A systematic review of outcomes reported in studies to optimise the medication use of patients at hospital discharge.

INTRODUCTION

Care transitions, specifically hospital discharge, hold a risk for drug-related problems and medication errors. Effective interventions that optimise medication use during and after transitions are needed, yet there is no standardisation of the outcomes. This literature review aimed at collecting outcomes from studies investigating how to optimise medication use of patients following hospital discharge, and to categorise them, as a first step in the development of a core outcome set.

METHODS

We systematically reviewed quantitative and qualitative literature using Embase, PubMed, CINAHL and the EU Clinical Trial Register databases. Studies investigating the optimisation of medication use following hospital discharge were eligible. The quantitative literature review specifically included trials and protocols that evaluated the effect of an intervention for patients ≥ 65 years or multimorbid / polypharmacy patients, as they are at high risk of drug-related problems. The qualitative literature review focused on the patients' and healthcare professionals' views. Outcomes were summarised into unique outcome terms and categorised using an adapted version of the OMERACT filter 2.0.

RESULTS

The review included 75 quantitative and 20 qualitative studies. The interventions investigated in the quantitative literature mostly had multiple components performed either pre- or post-discharge. Sixty percent of the qualitative studies addressed the views of healthcare professionals, 40% the views of patients, and only one study addressed both. A median of 5 outcomes (range 1-17) were reported in the quantitative studies. In total, 91 unique outcomes were identified from the quantitative or qualitative literature, or both (73, 12 and 6 outcomes, respectively). Outcomes were categorised into five domains: 'medication' (n = 32 outcomes), 'economic impact/resource use' (n = 26), 'life impact' (n = 16), 'pathophysiological manifestations' (n = 15) and 'death' (n = 2).
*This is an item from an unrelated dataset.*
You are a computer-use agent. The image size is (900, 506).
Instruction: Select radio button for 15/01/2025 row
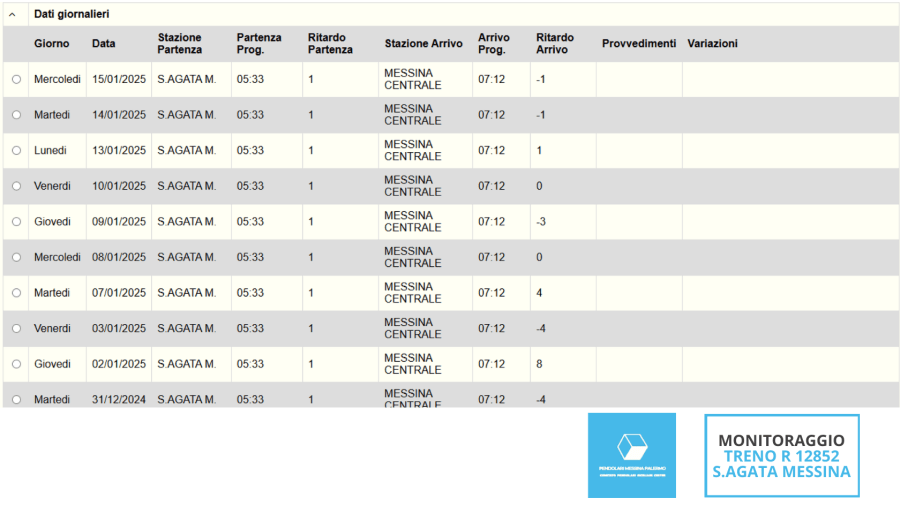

The top 5 most frequently measured outcomes in quantitative studies were number of readmissions (n = 54/75, 72%), mortality (n = 30/75, 40%), number of emergency department visits (n = 26/75, 35%), number of outpatient physician visits (n = 12/75, 16%), and medication adherence (n = 12/75, 16%).

DISCUSSION AND CONCLUSION

This study identified a large number of different outcomes, especially in the domains medication and economic impact/resource use. This heterogeneity impedes the identification of effective interventions and confirms the need for a core outcome set.